- [Required actions]:
a. Write out everything in the passage on the DEA and SYRIZA from "The DEA participated" down to "members of SYRIZA.".
b. According to the passage on the DEA and SYRIZA, in what month and year was the Solidarity and Overthrow Front formed?
c. List every phrase that appears inside quotation marks in the passage on the DEA and SYRIZA.

- [Extract provided]:

Shortly after the 2009 European Parliamentary elections, SYN's two main leadership figures – Alekos Alavanos and Alexis Tsipras – fell into conflict. Although it was a widely discussed conflict, the real reasons behind it were not uncovered. The DEA refused to take sides on the issue, especially since neither leader offered any political arguments on the matter.

The DEA participated with SYRIZA in the legislative elections of 2009, which brought the centre-left PASOK to power. After the elections, SYN's leadership turned to the so-called "programmatic opposition", which claimed to "separate the positive and progressive from the negative and neo-Liberal policies of PASOK". To the DEA, this was seen as a method of "giving time" for the new government to adjust, and not preparing the movement for future attacks. In the DEA's view, this meant supporting some government bills which they deemed "progressive". Similar arguments were also made by the KOE and SYRIZA's parliamentary chairman, Alekos Alavanos, as well as some unaffiliated members of SYRIZA.

=== Formation of the Solidarity and Overthrow Front ===
In January 2010, disillusionment with the SYN led to the formation of the Solidarity and Overthrow Front (MMA) by the KOE. According to the DEA, the MAA has made an effort to counterbalance the SYN's turn towards more moderate policies in order to protect and develop the left-wing policies of SYRIZA. First, the MMA rejected the SYN's "Stability Pact", as an "Austerity Pact", as well as the EU Stability Memorandum. The organization also adopted the "Workers' December" as a party slogan, which referred to the attitude of SYRIZA during the 2008 Greek riots.

- [Records supplied]:
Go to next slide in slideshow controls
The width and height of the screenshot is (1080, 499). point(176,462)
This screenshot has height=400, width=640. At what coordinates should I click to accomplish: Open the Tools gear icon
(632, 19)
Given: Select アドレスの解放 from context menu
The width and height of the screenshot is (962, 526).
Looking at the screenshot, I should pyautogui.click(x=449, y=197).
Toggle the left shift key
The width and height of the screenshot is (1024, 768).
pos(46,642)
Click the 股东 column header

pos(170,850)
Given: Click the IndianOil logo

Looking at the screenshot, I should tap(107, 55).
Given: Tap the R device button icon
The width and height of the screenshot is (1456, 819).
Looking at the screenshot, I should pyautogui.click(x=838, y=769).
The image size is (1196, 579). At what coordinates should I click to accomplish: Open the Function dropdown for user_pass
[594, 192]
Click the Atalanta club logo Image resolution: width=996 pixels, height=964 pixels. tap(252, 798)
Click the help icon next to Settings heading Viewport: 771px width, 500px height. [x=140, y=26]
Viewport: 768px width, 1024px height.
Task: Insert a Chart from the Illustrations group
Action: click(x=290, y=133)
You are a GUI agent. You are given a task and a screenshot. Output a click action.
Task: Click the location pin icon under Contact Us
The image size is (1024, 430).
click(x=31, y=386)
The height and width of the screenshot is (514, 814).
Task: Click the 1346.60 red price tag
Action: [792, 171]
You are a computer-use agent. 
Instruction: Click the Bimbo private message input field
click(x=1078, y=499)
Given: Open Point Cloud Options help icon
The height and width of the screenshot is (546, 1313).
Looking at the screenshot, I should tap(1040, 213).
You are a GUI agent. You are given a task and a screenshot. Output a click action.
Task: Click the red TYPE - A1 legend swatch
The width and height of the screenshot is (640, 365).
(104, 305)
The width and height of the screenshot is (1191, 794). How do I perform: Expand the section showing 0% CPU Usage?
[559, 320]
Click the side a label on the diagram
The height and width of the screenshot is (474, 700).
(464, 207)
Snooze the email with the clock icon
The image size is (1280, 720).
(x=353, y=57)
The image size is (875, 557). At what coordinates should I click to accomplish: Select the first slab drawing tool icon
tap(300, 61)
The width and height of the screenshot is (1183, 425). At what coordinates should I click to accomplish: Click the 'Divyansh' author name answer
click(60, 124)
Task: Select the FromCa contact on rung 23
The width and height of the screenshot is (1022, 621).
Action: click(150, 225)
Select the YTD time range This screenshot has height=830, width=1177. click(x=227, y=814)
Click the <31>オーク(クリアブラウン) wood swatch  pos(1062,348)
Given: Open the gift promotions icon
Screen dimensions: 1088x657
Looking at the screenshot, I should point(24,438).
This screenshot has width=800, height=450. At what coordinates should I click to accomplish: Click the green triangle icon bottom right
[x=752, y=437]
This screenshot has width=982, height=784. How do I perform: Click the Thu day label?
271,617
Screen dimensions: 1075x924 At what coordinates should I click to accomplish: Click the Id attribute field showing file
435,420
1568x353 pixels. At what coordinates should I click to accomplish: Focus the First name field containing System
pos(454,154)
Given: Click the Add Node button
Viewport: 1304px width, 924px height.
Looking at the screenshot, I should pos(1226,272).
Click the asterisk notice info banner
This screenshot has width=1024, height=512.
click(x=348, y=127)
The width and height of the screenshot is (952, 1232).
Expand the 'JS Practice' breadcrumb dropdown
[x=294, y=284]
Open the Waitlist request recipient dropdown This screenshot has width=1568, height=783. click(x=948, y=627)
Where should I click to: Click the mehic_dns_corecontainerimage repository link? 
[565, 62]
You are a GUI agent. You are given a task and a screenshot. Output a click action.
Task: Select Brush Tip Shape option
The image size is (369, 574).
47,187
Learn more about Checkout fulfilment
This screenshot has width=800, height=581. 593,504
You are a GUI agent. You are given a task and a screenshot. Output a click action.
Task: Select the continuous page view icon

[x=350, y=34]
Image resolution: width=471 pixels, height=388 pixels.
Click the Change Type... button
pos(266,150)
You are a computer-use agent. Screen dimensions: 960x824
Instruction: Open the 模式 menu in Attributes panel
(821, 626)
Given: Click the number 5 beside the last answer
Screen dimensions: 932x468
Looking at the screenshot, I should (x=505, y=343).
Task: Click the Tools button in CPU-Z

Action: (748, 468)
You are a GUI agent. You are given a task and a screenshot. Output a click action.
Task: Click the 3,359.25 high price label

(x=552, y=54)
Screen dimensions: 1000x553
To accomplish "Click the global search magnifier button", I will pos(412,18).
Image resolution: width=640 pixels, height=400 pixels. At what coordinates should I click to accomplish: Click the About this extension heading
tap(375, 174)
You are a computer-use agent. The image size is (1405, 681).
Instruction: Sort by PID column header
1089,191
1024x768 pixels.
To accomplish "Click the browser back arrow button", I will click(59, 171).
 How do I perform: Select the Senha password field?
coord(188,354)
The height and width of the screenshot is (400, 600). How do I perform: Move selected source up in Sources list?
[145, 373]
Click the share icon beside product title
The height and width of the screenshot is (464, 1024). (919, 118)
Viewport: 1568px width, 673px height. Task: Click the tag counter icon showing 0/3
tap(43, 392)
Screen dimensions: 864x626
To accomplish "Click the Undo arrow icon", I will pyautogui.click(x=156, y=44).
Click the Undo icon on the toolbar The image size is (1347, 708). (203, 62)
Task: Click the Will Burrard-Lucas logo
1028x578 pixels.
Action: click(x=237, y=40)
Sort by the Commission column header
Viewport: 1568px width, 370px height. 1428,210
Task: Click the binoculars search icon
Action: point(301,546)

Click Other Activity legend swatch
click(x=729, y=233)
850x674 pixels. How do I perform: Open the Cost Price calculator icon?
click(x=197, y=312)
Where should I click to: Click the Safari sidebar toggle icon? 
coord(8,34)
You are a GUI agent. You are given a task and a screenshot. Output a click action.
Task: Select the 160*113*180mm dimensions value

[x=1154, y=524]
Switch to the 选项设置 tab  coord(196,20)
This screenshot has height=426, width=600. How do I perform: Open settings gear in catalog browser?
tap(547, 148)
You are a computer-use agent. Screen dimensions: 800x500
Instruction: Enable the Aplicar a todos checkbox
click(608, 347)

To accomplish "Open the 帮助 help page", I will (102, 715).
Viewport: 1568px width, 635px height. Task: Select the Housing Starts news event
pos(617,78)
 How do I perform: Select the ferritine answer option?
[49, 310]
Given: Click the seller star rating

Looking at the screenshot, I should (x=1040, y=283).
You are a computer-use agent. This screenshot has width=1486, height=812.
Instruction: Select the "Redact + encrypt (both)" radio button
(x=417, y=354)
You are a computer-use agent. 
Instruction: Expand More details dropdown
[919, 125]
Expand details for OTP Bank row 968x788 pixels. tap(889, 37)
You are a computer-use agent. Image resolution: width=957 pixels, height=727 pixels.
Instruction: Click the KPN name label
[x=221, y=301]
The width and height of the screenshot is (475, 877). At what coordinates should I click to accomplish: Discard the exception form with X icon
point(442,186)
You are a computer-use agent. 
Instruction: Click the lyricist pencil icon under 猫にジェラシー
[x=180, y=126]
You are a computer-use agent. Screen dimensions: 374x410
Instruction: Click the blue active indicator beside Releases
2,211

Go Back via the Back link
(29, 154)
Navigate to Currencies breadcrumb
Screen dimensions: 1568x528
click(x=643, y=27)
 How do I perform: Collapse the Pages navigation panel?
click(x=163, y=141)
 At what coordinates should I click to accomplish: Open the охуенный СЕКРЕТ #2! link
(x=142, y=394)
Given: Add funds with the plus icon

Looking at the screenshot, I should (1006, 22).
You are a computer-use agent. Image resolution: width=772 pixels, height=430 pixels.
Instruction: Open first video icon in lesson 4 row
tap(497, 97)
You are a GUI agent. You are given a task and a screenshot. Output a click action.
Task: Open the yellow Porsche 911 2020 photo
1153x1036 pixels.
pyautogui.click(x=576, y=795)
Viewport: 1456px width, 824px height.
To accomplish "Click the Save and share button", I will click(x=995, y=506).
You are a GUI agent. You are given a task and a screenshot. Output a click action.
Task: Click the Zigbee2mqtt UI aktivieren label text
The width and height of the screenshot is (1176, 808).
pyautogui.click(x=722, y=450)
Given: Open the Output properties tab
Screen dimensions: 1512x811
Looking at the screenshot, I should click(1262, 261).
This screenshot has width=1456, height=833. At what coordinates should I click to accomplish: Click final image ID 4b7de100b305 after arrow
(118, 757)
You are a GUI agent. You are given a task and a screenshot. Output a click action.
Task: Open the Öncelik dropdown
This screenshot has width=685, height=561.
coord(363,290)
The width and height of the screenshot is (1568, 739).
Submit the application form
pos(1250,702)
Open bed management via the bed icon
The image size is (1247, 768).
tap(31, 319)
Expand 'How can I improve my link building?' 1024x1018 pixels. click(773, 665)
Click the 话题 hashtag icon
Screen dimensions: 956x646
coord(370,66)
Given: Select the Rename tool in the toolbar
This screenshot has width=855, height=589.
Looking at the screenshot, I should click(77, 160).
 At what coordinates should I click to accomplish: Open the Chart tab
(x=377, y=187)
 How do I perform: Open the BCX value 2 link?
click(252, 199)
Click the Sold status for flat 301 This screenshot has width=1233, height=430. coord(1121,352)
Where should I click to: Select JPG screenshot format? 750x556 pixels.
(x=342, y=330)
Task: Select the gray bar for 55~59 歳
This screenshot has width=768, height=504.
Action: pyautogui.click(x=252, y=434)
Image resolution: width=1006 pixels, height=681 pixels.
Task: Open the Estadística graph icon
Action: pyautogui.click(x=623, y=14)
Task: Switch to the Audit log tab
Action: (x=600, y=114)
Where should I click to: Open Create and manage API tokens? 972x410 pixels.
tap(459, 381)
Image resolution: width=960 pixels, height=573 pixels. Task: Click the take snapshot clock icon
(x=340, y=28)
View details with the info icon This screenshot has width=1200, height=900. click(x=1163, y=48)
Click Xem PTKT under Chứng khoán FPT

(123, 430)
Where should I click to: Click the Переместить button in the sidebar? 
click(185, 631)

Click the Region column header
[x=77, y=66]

- [Outputs in order]:
a.
The DEA participated with SYRIZA in the legislative elections of 2009, which brought the centre-left PASOK to power. After the elections, SYN's leadership turned to the so-called "programmatic opposition", which claimed to "separate the positive and progressive from the negative and neo-Liberal policies of PASOK". To the DEA, this was seen as a method of "giving time" for the new government to adjust, and not preparing the movement for future attacks. In the DEA's view, this meant supporting some government bills which they deemed "progressive". Similar arguments were also made by the KOE and SYRIZA's parliamentary chairman, Alekos Alavanos, as well as some unaffiliated members of SYRIZA.

b. January 2010

c.
- "programmatic opposition"
- "separate the positive and progressive from the negative and neo-Liberal policies of PASOK"
- "giving time"
- "progressive"
- "Stability Pact"
- "Austerity Pact"
- "Workers' December"